4. 1\\4” plywood 14”x 3’ under starboard settee cushion with many other various options.
5. 5200 (2 fresh caulking gun size tubes) and sheet rock screws near water heater.
6. A quite creative suggestion (I suspect from the “old salts” manual) is a lead sheet, pre-perforated, with sheet rock screws.
C. Seacock and thru-hull locations (The bag of bungs is in the bottom companionway step). (In our safety manual, in addition to the above text, there are 2 pages of diagrams, port and starboard side, giving visual indications of where the thru-hulls exist.)
1. Hull openings below waterline: 7 seacocks (listed below) plus propeller shaft and two sending units for instruments (under floorboards forward of table).
a. Two seacocks under floorboards in front of mast.
b. One in the port side forepeak bilge locker under cushion in middle.
c. One under floorboards near galley sink.
d. Three under head sink.
2. Numerous hull openings just above the waterline, again see diagrams.
By Dick - 6 May 2015
I apologize for the formatting, but did not have any idea of how to remedy. I believe all the important information is clear enough, but do come back with questions/comments etc.
This article is part of the Cruising Club of America 's Safety at Sea section of their web site and also was published by Steve D 'Antonio in his ongoing series of articles on his web site.
My best, Dick Stevenson, s/v Alchemy, Lerwick, Shetland, Scotland
By DariaBlackwell - 6 May 2015
On our delivery trip to Long Island Sound after purchasing Aleria in Oxford, MD on the Chesapeake, we went the long way around out of the Chesapeake and offshore to stretch her legs. We had several test sails in the Chesapeake before that without any issues. About half way up the coast, we started taking on water. We didn 't notice until it began sloshing up through the floorboards when we heeled. We quickly took to the emergency pumps and managed to get the flooding under control.
It turned out to be a dried out packing gland which gave way slowly. We were able to see the leak once the water was below the shaft. We merrily pumped our way up the coast through the night and anchored off the CG station off Sandy Hook to tighten the seal and make repairs before heading up the East River.
After that we made a detailed diagram of all potential water ingress spots and replaced the packing gland and through hulls when we hauled out.

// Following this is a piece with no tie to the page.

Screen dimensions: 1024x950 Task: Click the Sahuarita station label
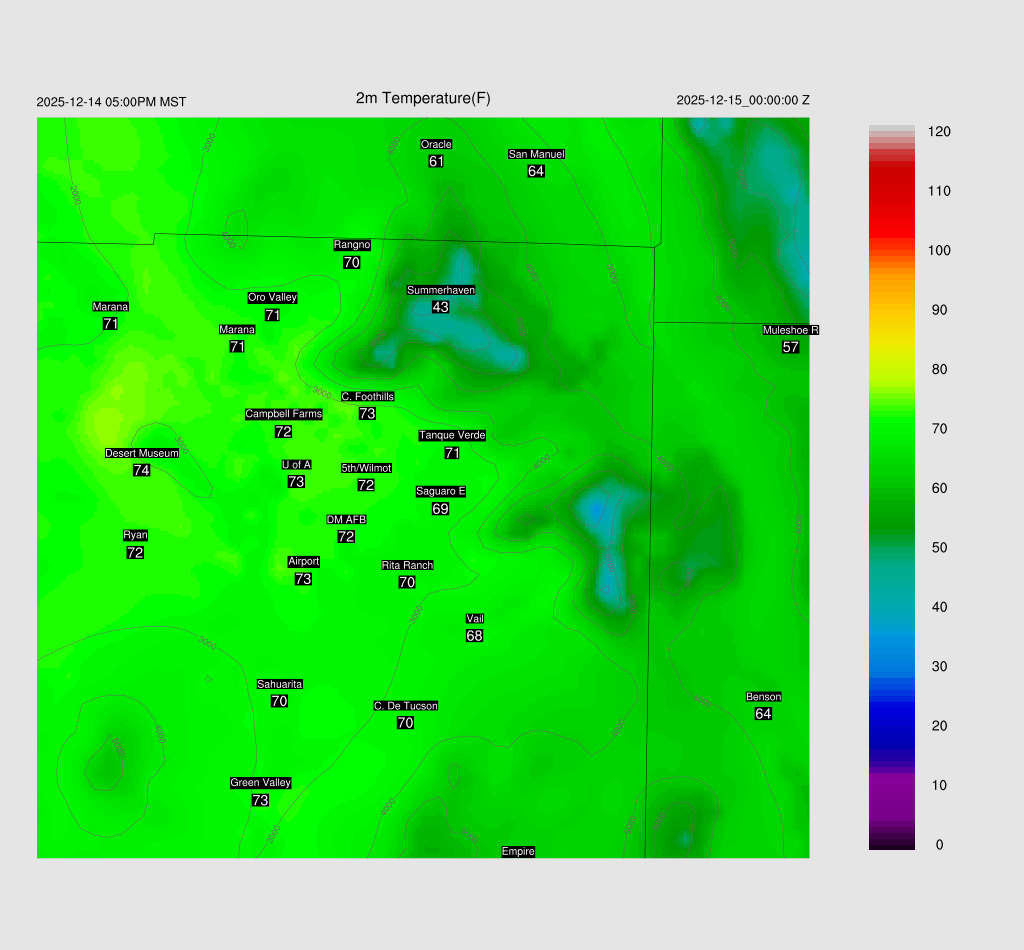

Very good detailed paper, Dick. Excellent advice for short-handed crews, too. Thanks for sharing.
By Dick - 7 May 2015
Daria and everyone,
Your email and a personal one from another OCC member who found their floorboards awash yesterday underline for me the importance of the alarms I mention in the article. Both of you had shaft leaks from shaft seal and glands. That is a relatively easy leak to find in many vessels. When floorboards get wet, many vessels thru hulls would be underwater making a leak in those areas much more difficult to locate. Early warning alarms, low in the bilge, give often crucial extra minutes to find the leak, not to mention the items/equipment etc. that get salt water wet when the floorboards start to float.
By bbalme - 8 May 2015
Useful account Dick - thanks. Shall be installing a float switch and alarm in the near future.
By neilm - 14 May 2015
Dick 's suggestions are great. One point to add
If the water gets above the cabin sole, and the hatches are not fixed down, they float away and it becomes VERY difficult to move around the cabins. I met the skipper of a 70 foot. Oat he lost because of that.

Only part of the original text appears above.